EXERCISE PROMPT:
Give the number of lines below that contain the string "click", and no other text.

SUPPLIED MATERIAL:
• • •
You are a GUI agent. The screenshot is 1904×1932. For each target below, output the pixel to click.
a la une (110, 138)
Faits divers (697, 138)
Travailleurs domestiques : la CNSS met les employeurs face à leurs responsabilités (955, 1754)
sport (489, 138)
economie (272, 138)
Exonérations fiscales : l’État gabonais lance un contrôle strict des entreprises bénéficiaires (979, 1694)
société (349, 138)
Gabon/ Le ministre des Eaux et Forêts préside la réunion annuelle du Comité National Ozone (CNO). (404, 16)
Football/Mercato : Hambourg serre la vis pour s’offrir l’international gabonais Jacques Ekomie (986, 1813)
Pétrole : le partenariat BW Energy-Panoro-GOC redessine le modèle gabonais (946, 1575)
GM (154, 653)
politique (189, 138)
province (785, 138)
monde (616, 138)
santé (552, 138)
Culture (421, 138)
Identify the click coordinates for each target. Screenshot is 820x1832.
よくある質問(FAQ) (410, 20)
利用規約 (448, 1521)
• • •
RESULT FOR THIS EXERCISE:
2